Stored items
________________

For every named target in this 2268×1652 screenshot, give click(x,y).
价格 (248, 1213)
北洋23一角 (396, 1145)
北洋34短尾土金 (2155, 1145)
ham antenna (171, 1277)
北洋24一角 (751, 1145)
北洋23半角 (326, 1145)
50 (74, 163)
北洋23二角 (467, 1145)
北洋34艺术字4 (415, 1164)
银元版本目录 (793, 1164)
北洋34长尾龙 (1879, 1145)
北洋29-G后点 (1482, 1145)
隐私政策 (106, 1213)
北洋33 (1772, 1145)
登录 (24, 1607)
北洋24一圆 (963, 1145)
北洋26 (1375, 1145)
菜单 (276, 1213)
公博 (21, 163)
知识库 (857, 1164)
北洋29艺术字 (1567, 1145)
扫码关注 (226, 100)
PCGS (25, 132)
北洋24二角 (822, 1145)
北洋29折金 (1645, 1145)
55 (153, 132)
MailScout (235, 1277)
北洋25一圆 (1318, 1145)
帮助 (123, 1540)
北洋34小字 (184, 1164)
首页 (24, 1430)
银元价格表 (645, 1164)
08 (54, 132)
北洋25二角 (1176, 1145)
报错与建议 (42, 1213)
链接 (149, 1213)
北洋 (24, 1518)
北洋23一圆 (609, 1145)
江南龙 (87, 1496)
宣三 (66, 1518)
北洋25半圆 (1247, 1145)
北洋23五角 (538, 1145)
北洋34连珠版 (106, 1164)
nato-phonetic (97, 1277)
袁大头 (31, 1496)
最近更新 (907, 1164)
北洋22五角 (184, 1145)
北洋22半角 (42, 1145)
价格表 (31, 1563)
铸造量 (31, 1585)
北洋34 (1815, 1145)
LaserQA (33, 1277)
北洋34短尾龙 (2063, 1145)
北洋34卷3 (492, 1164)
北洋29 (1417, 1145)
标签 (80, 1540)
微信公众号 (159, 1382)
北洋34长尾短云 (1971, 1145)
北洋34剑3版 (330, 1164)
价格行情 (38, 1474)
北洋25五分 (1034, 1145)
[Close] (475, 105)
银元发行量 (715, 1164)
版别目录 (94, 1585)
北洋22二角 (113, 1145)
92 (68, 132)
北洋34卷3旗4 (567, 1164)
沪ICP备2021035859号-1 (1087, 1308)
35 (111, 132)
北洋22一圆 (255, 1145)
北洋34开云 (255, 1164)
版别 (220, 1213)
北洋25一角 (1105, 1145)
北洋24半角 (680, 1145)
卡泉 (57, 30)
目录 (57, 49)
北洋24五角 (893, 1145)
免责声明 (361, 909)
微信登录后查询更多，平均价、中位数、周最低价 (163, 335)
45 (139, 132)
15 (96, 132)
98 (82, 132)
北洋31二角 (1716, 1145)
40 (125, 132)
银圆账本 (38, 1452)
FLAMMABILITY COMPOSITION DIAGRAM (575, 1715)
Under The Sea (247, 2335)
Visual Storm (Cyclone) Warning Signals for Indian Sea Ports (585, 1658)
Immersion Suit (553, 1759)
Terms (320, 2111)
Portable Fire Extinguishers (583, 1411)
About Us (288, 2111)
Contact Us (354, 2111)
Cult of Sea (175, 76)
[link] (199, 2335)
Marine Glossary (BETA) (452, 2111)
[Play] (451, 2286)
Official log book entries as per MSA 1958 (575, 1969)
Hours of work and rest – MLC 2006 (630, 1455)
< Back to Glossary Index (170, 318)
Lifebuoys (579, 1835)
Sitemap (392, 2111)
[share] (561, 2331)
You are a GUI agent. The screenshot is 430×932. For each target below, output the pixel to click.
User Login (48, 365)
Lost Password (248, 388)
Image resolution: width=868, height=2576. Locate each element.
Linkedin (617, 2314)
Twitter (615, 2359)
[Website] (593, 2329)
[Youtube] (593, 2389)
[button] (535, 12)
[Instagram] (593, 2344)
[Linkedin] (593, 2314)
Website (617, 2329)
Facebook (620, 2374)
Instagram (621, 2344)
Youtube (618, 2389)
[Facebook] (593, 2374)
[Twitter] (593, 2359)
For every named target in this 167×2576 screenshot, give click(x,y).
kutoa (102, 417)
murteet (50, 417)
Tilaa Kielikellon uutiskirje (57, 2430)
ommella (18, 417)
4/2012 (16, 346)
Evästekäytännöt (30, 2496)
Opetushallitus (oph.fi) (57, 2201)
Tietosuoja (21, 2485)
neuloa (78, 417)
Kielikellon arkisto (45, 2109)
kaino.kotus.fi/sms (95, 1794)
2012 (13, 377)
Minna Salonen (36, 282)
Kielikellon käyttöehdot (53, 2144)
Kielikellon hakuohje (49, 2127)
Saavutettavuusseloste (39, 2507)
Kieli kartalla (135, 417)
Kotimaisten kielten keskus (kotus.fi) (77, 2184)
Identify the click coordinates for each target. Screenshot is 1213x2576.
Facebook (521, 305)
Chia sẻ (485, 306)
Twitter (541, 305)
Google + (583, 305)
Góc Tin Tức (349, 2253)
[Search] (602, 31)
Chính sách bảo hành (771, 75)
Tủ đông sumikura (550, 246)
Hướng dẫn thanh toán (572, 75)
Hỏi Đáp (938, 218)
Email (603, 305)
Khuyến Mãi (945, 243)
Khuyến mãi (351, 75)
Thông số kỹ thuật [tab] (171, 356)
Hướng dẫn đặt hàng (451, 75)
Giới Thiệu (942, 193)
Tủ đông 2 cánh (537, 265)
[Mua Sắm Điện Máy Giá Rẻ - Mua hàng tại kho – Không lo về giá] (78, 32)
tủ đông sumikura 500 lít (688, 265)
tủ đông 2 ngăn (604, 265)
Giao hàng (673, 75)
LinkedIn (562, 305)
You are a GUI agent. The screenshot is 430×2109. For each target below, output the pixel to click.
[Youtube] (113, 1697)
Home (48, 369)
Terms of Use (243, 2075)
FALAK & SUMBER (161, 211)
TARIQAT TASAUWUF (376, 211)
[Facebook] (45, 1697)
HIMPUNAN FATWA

________________

> _ACTIVITY_: Set down, exactly as they stand above, the lines starting with the line with "Kotimaisten kielten keskus" and going on through the line with "Tủ đông 2 cánh (537, 265)", and no others.

> _COMPLETED TASK_:
Kotimaisten kielten keskus (kotus.fi) (77, 2184)
Identify the click coordinates for each target. Screenshot is 1213x2576.
Facebook (521, 305)
Chia sẻ (485, 306)
Twitter (541, 305)
Google + (583, 305)
Góc Tin Tức (349, 2253)
[Search] (602, 31)
Chính sách bảo hành (771, 75)
Tủ đông sumikura (550, 246)
Hướng dẫn thanh toán (572, 75)
Hỏi Đáp (938, 218)
Email (603, 305)
Khuyến Mãi (945, 243)
Khuyến mãi (351, 75)
Thông số kỹ thuật [tab] (171, 356)
Hướng dẫn đặt hàng (451, 75)
Giới Thiệu (942, 193)
Tủ đông 2 cánh (537, 265)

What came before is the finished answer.